**The task**
Find each line in the rows below that contains the word "list", and copy those lines out.

Entries taken from a collection
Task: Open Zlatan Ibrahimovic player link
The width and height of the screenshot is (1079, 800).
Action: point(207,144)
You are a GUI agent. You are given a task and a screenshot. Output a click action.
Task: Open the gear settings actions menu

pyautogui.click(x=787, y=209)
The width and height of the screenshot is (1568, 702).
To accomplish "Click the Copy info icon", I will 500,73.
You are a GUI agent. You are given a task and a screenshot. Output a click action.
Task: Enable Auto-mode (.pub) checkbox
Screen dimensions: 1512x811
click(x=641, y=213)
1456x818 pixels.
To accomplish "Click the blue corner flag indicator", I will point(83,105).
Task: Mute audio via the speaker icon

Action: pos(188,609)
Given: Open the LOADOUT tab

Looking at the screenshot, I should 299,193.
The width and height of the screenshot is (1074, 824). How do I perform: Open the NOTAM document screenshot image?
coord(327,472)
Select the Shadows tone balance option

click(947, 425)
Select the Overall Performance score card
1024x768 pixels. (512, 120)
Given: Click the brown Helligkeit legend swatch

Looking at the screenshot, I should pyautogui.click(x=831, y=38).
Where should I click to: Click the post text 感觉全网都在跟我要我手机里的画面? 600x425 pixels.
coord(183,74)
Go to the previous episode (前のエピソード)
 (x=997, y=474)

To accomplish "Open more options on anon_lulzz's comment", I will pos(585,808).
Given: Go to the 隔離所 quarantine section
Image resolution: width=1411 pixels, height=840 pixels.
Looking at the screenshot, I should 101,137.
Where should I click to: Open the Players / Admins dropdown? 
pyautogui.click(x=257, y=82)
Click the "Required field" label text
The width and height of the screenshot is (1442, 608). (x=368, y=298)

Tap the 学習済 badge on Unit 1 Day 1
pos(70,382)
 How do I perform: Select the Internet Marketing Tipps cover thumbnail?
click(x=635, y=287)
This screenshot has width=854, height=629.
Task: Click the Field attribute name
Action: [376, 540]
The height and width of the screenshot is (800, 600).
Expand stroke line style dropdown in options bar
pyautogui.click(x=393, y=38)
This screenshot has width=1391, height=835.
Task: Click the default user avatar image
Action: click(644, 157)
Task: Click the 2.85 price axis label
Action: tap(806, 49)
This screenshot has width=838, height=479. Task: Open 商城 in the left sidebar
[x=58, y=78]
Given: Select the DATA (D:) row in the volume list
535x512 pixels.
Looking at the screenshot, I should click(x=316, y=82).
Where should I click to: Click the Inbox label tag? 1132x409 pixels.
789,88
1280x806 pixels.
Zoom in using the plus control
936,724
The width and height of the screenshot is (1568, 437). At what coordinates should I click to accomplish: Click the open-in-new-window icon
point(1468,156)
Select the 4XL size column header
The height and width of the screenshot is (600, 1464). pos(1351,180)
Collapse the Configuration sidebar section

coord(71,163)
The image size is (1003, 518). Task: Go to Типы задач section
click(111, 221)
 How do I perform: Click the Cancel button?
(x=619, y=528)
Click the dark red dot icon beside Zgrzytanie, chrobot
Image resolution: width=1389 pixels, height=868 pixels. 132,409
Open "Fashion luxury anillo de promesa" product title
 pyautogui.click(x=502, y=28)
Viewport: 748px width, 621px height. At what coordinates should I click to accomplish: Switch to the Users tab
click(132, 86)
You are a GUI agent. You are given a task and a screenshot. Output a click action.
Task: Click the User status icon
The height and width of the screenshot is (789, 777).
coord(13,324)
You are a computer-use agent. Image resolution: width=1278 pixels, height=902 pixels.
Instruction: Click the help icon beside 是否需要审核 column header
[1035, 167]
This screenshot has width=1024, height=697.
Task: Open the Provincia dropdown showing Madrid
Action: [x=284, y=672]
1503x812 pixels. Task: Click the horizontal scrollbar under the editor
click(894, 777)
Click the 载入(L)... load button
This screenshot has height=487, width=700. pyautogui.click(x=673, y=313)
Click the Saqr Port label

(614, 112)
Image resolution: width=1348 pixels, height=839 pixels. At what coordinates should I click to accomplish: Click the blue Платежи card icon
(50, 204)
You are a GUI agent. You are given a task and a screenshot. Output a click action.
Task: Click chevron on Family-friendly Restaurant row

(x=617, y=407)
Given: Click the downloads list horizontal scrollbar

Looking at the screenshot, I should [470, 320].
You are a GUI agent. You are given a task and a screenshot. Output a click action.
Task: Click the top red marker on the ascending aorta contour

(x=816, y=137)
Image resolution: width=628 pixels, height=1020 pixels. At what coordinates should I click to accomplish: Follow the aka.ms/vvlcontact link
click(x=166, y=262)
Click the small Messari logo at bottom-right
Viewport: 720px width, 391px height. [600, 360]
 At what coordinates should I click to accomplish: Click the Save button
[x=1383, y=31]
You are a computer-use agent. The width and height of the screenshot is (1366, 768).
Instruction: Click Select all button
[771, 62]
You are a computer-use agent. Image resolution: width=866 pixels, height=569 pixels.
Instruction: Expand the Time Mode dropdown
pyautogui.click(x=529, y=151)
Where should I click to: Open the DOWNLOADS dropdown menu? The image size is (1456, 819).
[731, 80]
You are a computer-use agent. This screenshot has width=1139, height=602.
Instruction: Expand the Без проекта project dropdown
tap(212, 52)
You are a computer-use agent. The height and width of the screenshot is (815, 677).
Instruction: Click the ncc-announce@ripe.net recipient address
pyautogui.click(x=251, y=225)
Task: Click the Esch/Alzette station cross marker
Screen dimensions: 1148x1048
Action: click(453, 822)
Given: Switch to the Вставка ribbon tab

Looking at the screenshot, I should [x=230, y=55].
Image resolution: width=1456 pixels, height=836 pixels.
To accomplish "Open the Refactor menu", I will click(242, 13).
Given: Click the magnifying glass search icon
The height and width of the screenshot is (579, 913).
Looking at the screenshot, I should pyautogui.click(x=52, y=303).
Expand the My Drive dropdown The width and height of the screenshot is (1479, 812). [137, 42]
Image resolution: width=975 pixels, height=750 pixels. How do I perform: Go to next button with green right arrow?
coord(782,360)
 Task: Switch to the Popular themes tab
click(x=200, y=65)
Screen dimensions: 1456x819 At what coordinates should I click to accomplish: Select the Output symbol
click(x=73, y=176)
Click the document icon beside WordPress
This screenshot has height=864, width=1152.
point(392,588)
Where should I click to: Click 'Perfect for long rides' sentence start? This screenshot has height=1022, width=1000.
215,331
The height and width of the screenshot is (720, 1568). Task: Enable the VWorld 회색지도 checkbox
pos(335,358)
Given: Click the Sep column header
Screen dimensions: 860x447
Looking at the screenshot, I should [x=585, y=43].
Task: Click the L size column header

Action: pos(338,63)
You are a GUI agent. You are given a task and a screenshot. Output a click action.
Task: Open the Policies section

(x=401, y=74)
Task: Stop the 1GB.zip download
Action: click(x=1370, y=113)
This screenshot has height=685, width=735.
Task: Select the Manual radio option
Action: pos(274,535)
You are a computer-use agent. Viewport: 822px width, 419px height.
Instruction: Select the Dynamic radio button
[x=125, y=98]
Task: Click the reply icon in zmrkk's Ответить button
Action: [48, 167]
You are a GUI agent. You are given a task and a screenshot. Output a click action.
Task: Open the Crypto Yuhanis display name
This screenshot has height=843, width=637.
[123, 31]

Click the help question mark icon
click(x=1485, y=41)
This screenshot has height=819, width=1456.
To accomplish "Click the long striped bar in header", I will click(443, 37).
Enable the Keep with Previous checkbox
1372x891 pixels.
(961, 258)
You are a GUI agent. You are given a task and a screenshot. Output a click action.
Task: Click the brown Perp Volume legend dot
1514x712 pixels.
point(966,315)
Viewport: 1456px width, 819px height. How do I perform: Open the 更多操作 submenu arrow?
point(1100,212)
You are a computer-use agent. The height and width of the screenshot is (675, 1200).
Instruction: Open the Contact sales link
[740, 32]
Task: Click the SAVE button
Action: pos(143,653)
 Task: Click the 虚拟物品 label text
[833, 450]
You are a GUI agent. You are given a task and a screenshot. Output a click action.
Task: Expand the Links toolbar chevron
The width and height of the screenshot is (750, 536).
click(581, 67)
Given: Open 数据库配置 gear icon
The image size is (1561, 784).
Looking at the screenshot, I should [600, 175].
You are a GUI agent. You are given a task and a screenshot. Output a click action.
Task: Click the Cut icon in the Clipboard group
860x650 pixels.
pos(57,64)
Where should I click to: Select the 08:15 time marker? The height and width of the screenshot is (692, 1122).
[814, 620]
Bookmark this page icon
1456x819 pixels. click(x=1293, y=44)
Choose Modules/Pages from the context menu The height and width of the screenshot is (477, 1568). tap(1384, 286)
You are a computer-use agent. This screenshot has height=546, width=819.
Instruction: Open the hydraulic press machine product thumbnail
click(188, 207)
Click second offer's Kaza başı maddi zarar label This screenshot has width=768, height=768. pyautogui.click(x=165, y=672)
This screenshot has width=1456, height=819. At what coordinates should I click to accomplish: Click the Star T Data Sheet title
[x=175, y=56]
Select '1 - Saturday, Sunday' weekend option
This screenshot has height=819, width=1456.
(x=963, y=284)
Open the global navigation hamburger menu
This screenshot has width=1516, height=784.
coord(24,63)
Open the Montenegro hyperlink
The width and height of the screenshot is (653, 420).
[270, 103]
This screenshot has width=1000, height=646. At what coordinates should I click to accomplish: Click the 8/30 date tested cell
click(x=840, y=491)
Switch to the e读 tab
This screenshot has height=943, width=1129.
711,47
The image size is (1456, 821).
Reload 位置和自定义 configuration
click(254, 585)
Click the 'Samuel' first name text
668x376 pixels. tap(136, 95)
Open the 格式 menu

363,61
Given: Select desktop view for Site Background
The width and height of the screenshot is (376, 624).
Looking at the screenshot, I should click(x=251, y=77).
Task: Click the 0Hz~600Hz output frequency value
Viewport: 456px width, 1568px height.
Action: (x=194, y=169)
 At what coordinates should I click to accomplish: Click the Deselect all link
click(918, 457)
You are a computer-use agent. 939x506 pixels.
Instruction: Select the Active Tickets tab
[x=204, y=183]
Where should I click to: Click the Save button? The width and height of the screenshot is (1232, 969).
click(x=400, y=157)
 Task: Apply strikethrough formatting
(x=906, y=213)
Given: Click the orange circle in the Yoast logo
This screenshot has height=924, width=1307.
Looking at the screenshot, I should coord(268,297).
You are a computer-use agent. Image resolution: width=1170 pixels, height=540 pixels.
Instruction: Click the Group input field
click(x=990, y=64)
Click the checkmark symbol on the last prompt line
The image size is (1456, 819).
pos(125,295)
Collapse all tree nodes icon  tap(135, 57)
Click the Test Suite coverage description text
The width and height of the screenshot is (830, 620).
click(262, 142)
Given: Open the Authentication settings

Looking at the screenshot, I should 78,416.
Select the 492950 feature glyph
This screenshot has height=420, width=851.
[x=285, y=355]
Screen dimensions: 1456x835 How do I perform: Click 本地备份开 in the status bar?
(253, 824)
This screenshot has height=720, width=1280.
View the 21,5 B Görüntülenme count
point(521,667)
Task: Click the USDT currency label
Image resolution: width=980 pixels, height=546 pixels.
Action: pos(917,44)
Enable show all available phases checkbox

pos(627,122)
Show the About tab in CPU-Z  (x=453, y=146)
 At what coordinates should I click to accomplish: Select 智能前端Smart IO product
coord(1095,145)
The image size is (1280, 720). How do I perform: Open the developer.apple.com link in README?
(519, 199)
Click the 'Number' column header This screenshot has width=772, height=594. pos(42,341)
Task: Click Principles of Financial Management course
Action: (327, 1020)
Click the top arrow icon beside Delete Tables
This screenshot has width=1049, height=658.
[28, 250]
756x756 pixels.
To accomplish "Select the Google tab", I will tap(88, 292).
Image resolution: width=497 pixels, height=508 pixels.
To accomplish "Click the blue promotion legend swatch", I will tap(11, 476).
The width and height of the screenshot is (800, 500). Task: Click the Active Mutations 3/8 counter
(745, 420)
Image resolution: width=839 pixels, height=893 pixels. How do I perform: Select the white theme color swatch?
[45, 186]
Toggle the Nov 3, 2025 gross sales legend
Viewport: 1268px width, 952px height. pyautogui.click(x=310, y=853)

**Response to the task**
Given: Select the DATA (D:) row in the volume list
Given: Click the downloads list horizontal scrollbar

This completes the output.